- Exercise requirements
Arrange every line of the items below as a JSON list of strings, one string per line, leaving out blank lines and the pictures.

- Available data

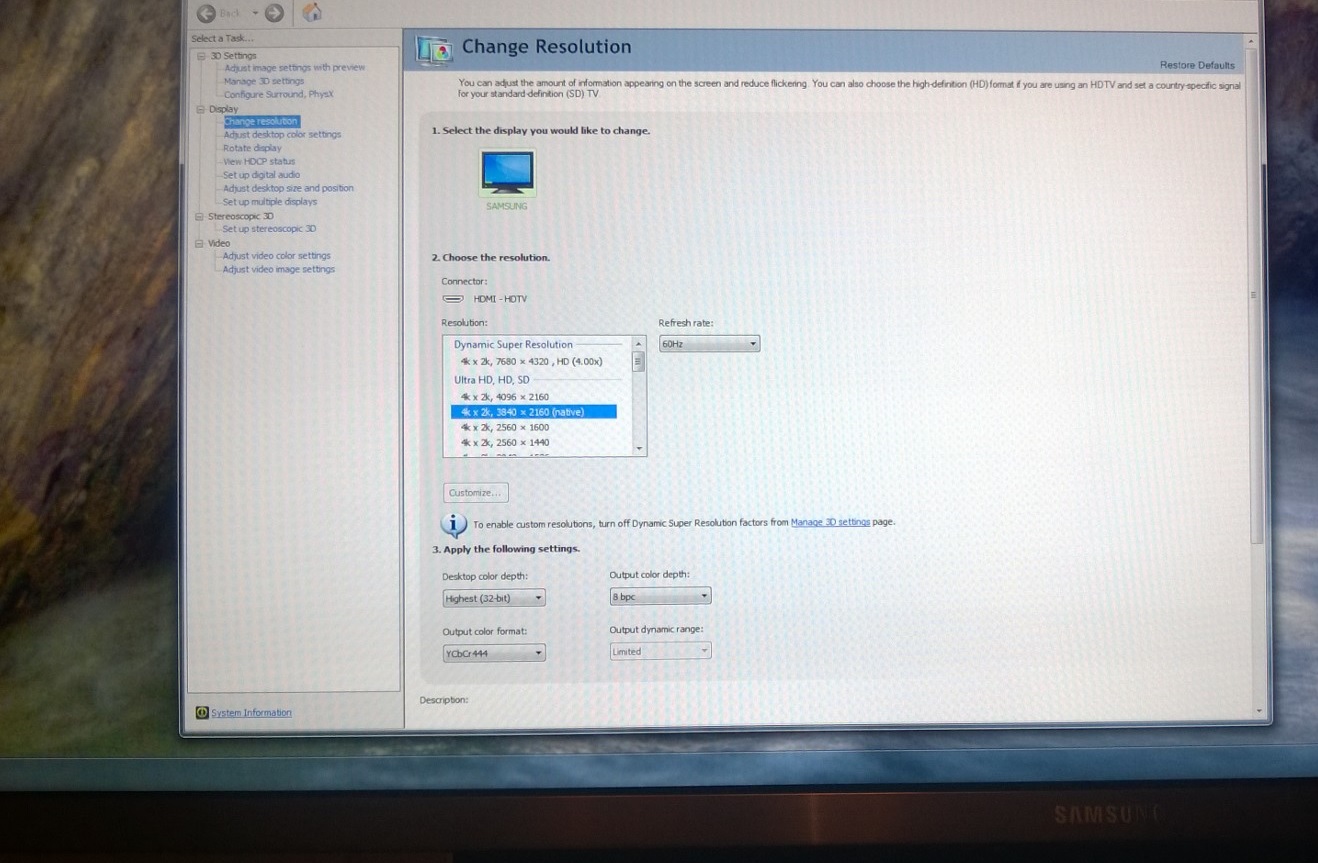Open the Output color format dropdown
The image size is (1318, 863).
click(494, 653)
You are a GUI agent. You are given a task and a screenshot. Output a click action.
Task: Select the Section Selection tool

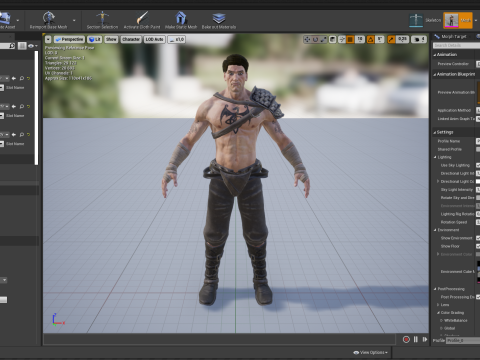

- Task answer
[
  "Open the Output color format dropdown",
  "The image size is (1318, 863).",
  "click(494, 653)",
  "You are a GUI agent. You are given a task and a screenshot. Output a click action.",
  "Task: Select the Section Selection tool"
]